The funding comes from a variety of unnamed investors, along with Blazar Ventures, and brings the total raised to $6.5 million, according to the company.
Cloudtenna co-founder Aaron Ganek says that by using AI and document metadata, his company can find content wherever it lives. “What we’re really focused on is helping companies bring order to file chaos. Files are scattered everywhere across the cloud, and we have developed AI-powered applications that help users find files, no matter where they’re stored,” he said.
The company introduced a desktop search application in 2018 and today it’s announcing a mobile search tool called Workspace to go with it. Ganek says they built this app from the ground up to take advantage of the mobile context.

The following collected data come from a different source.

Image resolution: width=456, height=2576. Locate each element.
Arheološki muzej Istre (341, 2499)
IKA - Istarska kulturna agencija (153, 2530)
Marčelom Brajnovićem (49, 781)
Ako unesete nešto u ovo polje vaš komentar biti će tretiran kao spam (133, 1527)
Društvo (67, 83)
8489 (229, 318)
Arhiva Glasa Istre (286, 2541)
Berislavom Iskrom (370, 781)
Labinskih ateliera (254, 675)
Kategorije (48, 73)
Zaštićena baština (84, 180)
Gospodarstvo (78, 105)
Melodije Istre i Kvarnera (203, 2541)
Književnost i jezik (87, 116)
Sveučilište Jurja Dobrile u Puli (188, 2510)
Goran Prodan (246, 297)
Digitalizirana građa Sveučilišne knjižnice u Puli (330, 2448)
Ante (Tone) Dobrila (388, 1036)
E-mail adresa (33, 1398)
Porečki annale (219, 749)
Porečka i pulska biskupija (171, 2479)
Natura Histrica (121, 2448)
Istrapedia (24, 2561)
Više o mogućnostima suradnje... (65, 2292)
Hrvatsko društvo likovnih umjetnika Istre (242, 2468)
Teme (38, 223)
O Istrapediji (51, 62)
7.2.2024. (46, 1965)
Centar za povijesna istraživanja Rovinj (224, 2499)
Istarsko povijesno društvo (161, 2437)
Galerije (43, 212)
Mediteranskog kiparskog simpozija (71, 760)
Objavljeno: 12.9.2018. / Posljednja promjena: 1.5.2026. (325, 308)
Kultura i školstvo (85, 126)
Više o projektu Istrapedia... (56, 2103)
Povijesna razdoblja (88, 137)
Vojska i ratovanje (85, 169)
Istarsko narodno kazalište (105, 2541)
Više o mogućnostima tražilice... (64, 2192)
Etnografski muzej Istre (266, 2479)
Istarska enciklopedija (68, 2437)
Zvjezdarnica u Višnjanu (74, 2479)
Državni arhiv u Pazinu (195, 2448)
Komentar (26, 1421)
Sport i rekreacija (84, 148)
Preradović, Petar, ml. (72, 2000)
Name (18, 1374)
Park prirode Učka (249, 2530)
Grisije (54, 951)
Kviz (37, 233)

“Today, we’re bringing the search technology to smartphones and tablets. And just to be clear, this is not just a mobile version of our desktop product, but a complete case study in how people collaborate on the go,” he said.
Image Credit: Cloudtenna
The AI component helps find files wherever they are based on your user history, who you tend to collaborate with and so forth. That helps the tool find the files that are most relevant to you, regardless of where they happen to be stored.
He says that raising money during a pandemic was certainly interesting, but the company has seen an uptick in usage due to the general increase in SaaS usage during this time, and investors saw that too, he said.
The company launched in 2016 and currently has nine employees, but Ganek said there aren’t any plans to expand on that number at this time, or at least any number he was ready to discuss.